Guardrail: The architecture decides for them. Sensitive data sits in a separate, restricted environment the training pipeline can't reach. Permissions are set at the level of individual data fields, not at the level of policy pages.
Why it matters: The EU AI Act requires high-risk AI to follow specific data governance practices, including bias review and appropriate measures around training data. California's main privacy law, the California Consumer Privacy Act, takes the same approach to data deletion: not "we have a deletion policy," but architectural enforcement. The cautionary case is the FTC's June 2024 settlement with Avast, the antivirus company, for $16.5 million. Avast's privacy policy promised it blocked online trackers. Its architecture sold the browsing data anyway, through a subsidiary called Jumpshot, to over a hundred third parties. Two layers, opposite stories.
5. Pre-Input Filtering (What the AI Sees in the First Place)
Before the model produces an output, it sees an input: a prompt, a query, a data feed. If sensitive personal information enters that input, the model "knows" it, regardless of what your policy says.
Sign: A privacy or PII handling document describing what data shouldn't enter prompts. A consent or opt-out flow that requires the user to click an email link to confirm before the preference takes effect.
Guardrail: A detection layer at the input boundary that strips, redacts, or refuses sensitive data before the model sees it. A consent or opt-out flow that takes effect on the user's first click, with no extra verification gate.
Why it matters: Article 13 of the EU AI Act requires high-risk AI to be designed so it's "sufficiently transparent to enable deployers to interpret a system's output and use it appropriately." Transparency without input control is a documentation exercise. The California Privacy Protection Agency makes the same point at the privacy layer. In March 2026, the Agency fined Ford $375,703 because Ford's opt-out flow required users to click an emailed confirmation link before the opt-out took effect. The Agency called that confirmation step "unnecessary friction" and ruled the opt-out wasn't, operationally, an opt-out at all. Friction is what separates a sign from a guardrail.
What To Do
Pull the list of AI controls in your company. Mark each one Sign or Guardrail. Anything you can't confidently call Guardrail is, by default, a Sign. Thirty-minute exercise, general counsel and engineering lead together.
For every Sign, write down what actually enforces the rule. If the honest answer is "the policy says so," the control is unenforced. Engineering owns that answer.

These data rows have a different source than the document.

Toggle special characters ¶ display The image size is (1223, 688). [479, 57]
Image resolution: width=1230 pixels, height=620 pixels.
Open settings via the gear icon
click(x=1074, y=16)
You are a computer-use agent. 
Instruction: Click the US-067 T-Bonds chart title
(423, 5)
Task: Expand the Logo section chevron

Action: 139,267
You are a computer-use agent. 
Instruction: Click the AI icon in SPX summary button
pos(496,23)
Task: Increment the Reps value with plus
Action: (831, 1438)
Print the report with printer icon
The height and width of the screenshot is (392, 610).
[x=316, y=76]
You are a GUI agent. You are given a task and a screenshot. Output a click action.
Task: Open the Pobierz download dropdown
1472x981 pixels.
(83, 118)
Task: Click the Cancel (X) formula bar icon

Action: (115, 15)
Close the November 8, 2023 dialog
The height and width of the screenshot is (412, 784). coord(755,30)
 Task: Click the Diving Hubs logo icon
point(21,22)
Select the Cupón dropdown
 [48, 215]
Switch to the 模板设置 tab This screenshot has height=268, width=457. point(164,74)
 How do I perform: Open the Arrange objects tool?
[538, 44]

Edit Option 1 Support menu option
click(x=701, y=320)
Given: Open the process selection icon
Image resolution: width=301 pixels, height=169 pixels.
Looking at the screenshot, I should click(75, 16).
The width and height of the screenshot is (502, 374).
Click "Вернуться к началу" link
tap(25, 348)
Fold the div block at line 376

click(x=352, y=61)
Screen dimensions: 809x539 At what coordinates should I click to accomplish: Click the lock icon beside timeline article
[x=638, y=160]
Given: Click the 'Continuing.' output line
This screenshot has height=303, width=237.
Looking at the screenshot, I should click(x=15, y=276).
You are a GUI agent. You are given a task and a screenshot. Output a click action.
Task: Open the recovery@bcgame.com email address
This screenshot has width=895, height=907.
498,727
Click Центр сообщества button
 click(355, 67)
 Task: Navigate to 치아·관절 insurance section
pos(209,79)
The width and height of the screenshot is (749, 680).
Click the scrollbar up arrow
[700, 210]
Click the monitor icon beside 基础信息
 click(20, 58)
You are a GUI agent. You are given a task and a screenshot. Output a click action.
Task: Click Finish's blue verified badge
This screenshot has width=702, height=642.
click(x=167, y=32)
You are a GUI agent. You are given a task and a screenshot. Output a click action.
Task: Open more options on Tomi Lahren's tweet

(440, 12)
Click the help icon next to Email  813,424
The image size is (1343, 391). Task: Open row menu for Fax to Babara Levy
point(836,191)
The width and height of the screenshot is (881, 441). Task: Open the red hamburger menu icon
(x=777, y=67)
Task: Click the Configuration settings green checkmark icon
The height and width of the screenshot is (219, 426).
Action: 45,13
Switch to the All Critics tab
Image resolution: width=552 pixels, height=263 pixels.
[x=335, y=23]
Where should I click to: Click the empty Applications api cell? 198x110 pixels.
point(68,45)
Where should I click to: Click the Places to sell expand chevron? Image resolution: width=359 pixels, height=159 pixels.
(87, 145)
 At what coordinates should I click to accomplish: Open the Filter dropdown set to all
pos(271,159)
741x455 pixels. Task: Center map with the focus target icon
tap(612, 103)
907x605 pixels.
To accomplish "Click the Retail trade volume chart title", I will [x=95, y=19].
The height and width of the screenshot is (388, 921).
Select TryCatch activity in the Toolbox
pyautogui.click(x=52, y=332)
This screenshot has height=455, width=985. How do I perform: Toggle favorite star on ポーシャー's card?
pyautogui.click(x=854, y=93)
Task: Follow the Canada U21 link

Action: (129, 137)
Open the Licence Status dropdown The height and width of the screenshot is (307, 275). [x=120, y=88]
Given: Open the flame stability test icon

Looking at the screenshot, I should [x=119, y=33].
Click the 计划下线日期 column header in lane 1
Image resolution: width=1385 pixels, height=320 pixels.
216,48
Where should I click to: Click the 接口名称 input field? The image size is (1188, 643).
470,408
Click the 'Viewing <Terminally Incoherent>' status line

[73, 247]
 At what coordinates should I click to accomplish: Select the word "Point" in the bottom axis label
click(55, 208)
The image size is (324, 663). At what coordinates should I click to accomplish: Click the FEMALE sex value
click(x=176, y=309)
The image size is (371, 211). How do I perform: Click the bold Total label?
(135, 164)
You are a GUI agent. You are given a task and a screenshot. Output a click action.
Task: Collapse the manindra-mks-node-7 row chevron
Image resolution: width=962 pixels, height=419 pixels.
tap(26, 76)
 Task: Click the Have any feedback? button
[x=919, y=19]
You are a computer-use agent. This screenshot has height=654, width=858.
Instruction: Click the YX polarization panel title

Sort the five categories by exposure. Anything public-facing, regulated, or irreversible needs a guardrail first. The rest can wait one cycle. The CEO sets the order.
Add one question to the next vendor renewal: which controls do you enforce in the architecture, and which do you only document? The contract should reflect the answer in actual clauses, not in marketing assurances.
Calendar a controls review for August 2, 2026, when the EU AI Act's high-risk requirements take effect. Either you have time before then, or you have a record of asking the question on time.
This article is general educational analysis. It does not provide individualized legal advice, client-specific recommendations, outcome guarantees, or jurisdiction-specific directives without factual context.
This article is for informational purposes only and does not constitute legal advice. Consult qualified legal counsel before making compliance decisions based on the developments discussed here.